- [EXTRACTED MATERIAL]

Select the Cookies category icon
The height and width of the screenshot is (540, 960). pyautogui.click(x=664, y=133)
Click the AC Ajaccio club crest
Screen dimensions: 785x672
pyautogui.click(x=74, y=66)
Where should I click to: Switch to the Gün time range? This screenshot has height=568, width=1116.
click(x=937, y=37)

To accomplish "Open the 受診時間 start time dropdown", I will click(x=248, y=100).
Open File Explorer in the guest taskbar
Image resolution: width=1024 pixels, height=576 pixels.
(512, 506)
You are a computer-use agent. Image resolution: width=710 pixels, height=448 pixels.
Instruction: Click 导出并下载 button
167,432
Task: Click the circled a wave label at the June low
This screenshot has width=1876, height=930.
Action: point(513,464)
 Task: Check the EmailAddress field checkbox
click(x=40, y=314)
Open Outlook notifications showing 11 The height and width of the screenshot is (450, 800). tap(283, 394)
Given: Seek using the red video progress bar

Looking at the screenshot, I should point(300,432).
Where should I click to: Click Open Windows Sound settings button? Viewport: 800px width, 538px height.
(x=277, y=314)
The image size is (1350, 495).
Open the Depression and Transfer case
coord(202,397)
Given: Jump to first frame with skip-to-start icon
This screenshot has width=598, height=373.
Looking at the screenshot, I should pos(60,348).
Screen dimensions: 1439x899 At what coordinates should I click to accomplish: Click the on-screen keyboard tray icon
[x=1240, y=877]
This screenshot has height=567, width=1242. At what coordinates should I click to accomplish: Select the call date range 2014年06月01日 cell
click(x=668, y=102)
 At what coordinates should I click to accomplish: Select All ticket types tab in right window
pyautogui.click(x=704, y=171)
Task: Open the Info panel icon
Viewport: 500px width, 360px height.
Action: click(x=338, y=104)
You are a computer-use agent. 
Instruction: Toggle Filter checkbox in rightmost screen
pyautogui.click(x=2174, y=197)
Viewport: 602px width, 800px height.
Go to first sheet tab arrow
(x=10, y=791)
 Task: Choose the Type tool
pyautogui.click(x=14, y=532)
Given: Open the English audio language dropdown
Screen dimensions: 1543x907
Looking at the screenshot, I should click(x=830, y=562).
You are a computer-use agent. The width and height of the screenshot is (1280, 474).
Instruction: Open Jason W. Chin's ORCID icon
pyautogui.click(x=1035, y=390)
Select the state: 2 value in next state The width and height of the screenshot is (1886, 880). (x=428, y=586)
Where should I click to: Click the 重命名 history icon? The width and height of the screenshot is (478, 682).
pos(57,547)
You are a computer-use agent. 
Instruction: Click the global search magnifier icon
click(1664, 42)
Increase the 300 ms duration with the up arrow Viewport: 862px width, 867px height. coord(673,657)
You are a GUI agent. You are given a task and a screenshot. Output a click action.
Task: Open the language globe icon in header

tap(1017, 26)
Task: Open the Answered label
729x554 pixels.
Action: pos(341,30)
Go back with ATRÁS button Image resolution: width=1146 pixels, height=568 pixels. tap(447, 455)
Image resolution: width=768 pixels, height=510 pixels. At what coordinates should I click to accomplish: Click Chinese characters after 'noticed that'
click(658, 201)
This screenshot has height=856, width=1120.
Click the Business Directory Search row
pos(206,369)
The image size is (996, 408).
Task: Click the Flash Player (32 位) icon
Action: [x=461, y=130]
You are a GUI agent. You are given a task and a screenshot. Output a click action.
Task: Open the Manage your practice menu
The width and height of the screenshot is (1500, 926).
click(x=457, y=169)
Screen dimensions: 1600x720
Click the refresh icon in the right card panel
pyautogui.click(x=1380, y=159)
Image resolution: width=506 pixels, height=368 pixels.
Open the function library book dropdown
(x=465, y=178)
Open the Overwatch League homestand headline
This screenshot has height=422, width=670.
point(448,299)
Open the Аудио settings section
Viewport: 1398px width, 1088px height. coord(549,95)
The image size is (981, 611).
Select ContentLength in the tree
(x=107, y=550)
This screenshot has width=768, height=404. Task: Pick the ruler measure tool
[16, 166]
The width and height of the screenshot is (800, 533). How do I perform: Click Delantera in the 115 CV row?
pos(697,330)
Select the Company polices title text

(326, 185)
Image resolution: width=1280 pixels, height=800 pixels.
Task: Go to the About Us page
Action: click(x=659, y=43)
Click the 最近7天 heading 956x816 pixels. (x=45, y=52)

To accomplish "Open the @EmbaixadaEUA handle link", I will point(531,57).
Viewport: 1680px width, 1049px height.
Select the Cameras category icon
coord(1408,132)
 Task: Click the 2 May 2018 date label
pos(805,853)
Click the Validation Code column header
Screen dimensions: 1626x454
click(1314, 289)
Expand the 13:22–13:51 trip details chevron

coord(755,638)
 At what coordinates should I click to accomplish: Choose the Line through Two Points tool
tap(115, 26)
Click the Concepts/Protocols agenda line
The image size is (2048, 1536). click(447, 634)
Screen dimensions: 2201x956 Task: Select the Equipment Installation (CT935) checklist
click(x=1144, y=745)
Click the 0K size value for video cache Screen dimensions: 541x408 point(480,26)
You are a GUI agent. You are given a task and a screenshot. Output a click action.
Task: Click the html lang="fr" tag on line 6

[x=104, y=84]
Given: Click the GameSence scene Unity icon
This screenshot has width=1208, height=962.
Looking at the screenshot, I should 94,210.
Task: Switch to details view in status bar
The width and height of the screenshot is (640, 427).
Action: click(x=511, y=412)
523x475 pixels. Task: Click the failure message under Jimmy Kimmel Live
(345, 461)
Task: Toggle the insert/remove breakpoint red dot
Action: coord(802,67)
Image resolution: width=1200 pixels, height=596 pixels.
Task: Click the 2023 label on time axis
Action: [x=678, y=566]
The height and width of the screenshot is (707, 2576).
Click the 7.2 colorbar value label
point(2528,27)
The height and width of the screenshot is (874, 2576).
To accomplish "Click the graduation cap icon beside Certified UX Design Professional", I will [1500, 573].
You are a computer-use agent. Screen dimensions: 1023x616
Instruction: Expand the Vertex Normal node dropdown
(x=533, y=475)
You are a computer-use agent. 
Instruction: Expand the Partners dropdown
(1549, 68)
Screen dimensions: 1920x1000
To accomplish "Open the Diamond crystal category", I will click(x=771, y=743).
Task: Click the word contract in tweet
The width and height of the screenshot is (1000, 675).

- [YOUR INSTRUCTIONS] Return each line among the entries that holds the word "with".

- [RESPONSE BOX]
Given: Jump to first frame with skip-to-start icon
Increase the 300 ms duration with the up arrow Viewport: 862px width, 867px height. coord(673,657)
Go back with ATRÁS button Image resolution: width=1146 pixels, height=568 pixels. tap(447, 455)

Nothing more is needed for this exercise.